RECORDS SUPPLIED Block Start

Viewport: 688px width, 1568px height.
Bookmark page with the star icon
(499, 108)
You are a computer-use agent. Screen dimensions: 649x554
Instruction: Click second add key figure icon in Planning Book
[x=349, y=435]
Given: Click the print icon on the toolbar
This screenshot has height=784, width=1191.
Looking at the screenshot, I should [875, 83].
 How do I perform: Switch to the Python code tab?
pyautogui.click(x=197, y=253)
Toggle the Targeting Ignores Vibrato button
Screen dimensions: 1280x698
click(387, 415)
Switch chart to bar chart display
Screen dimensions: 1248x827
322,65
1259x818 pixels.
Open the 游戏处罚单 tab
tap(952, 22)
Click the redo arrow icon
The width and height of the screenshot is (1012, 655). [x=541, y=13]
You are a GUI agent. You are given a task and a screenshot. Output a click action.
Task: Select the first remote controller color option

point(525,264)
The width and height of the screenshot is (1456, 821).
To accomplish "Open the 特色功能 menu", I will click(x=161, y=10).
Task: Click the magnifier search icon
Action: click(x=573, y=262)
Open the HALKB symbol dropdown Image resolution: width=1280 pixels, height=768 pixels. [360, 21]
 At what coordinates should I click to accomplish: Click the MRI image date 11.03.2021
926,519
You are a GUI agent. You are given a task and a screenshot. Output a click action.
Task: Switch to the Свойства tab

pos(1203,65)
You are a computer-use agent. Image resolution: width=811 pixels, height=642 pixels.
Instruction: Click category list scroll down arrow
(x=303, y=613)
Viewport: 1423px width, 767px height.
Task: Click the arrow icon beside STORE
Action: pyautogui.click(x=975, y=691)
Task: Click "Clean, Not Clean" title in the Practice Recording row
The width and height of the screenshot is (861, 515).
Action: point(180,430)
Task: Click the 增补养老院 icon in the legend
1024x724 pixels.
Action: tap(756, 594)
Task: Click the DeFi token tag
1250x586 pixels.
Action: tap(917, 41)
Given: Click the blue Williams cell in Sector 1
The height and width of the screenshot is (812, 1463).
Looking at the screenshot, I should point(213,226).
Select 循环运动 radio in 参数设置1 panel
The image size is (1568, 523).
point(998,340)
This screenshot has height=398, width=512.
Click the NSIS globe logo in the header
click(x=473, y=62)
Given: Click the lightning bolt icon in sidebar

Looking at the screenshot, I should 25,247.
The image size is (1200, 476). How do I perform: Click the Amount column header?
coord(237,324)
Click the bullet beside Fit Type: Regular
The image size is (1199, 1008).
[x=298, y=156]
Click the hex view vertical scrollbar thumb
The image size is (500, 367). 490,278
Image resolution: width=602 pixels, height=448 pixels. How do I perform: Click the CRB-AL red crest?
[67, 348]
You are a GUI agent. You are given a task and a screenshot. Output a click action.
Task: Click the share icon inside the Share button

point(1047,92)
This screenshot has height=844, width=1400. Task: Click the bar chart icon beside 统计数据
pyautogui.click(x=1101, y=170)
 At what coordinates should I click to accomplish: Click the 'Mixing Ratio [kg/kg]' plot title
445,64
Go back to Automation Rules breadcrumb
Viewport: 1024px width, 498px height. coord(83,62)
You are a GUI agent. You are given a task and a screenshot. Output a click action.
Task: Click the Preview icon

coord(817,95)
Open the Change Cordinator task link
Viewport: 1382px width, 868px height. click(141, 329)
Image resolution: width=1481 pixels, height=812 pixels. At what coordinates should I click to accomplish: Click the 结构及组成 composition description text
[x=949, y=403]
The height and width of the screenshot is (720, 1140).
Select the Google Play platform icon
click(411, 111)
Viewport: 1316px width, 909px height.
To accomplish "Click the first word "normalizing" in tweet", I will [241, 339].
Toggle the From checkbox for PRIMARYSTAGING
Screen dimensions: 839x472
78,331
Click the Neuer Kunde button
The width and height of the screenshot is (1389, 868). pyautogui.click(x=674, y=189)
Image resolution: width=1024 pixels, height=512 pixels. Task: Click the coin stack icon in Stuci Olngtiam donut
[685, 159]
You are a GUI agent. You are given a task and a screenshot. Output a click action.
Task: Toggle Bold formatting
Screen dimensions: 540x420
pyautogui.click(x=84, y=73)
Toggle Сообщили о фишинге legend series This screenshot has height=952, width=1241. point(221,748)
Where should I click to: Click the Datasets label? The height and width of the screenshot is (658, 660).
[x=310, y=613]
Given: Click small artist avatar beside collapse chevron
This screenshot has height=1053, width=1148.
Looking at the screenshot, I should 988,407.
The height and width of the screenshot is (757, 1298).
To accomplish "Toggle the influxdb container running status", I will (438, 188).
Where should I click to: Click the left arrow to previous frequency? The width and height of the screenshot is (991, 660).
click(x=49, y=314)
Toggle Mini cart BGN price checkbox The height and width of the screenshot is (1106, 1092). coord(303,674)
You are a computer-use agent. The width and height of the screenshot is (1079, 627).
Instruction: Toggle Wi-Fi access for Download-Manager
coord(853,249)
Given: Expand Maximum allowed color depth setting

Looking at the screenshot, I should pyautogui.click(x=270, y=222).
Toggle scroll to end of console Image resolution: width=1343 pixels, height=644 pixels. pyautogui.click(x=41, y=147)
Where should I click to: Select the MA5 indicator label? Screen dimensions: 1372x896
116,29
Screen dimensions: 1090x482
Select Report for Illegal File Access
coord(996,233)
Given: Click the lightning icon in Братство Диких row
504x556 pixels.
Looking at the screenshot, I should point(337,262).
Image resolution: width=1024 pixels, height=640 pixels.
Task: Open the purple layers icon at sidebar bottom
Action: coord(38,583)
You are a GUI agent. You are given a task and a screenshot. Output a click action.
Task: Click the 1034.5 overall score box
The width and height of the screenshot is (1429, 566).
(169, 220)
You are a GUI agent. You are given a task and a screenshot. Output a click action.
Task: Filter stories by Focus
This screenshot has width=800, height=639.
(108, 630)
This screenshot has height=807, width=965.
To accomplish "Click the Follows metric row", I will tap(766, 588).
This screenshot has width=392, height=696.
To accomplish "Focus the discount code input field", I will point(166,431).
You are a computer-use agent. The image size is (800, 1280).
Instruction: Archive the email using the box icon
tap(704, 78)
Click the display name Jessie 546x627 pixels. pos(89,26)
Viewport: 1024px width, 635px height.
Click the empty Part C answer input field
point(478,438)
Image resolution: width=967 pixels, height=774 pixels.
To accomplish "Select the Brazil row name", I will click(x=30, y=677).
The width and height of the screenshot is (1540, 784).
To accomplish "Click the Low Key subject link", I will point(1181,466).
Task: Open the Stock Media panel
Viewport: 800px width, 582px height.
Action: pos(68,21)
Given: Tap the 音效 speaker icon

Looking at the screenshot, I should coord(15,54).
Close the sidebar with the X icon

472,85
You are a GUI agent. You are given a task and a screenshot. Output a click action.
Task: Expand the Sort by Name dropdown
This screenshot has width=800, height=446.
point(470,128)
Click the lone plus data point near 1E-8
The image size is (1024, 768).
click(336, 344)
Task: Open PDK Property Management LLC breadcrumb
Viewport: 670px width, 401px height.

RECORDS SUPPLIED Block End

Reproduce each line of the entries in which the word "dropdown" is found.

SOLVED EXERCISE:
Open the HALKB symbol dropdown Image resolution: width=1280 pixels, height=768 pixels. [360, 21]
Task: Expand the Sort by Name dropdown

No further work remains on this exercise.